→ **WHAT THE EXERCISE ASKS**: Tell how many lines below include the word "toolbar". Only the number should appear.

= = = = =

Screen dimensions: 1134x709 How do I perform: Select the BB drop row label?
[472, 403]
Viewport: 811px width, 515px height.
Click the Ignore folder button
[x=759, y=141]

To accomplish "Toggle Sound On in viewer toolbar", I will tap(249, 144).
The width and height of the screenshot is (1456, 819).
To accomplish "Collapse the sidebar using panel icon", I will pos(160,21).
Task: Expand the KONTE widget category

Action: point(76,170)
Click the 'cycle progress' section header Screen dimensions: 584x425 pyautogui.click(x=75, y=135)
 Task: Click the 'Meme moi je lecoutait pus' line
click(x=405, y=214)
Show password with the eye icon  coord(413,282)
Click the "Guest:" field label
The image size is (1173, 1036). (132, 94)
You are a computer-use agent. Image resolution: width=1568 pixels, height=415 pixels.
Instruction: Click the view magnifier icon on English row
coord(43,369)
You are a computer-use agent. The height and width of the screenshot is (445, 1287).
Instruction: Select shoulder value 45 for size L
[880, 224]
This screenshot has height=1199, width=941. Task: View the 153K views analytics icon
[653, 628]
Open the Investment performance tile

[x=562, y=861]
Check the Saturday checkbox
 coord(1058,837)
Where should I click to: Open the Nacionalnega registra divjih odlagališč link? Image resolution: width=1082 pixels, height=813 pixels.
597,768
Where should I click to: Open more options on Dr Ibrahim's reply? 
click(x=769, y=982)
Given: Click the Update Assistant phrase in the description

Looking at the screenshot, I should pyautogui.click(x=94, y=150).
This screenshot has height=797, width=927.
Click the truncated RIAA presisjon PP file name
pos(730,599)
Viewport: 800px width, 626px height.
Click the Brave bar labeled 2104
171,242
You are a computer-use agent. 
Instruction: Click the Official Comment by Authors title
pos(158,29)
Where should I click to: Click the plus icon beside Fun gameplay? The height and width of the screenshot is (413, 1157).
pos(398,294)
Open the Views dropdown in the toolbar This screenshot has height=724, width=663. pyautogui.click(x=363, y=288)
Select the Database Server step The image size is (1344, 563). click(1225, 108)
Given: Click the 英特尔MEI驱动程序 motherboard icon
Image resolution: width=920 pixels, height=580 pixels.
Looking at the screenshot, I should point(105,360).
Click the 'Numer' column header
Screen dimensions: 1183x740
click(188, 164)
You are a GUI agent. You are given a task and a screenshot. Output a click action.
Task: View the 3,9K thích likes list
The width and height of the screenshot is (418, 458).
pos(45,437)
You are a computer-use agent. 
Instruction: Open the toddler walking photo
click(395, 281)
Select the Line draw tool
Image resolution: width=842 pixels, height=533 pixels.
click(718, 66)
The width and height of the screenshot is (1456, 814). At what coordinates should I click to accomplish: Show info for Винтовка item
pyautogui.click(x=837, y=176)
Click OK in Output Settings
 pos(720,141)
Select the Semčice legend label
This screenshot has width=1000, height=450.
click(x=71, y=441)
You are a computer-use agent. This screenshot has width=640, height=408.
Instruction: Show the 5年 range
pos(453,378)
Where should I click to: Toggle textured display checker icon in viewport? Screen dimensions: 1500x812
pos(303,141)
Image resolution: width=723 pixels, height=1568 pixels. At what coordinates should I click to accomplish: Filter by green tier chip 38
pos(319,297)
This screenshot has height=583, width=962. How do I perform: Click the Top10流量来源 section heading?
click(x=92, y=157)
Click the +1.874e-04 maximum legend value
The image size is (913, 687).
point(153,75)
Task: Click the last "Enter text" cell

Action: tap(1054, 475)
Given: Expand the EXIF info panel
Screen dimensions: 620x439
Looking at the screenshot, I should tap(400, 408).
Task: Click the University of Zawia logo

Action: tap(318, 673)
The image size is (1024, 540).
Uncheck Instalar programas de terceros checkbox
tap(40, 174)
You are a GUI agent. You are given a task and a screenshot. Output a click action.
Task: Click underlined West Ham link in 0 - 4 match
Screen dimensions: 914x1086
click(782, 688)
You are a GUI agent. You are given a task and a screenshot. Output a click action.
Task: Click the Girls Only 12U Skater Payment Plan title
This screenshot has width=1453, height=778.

= = = = =

→ **RESULT BELOW**: 2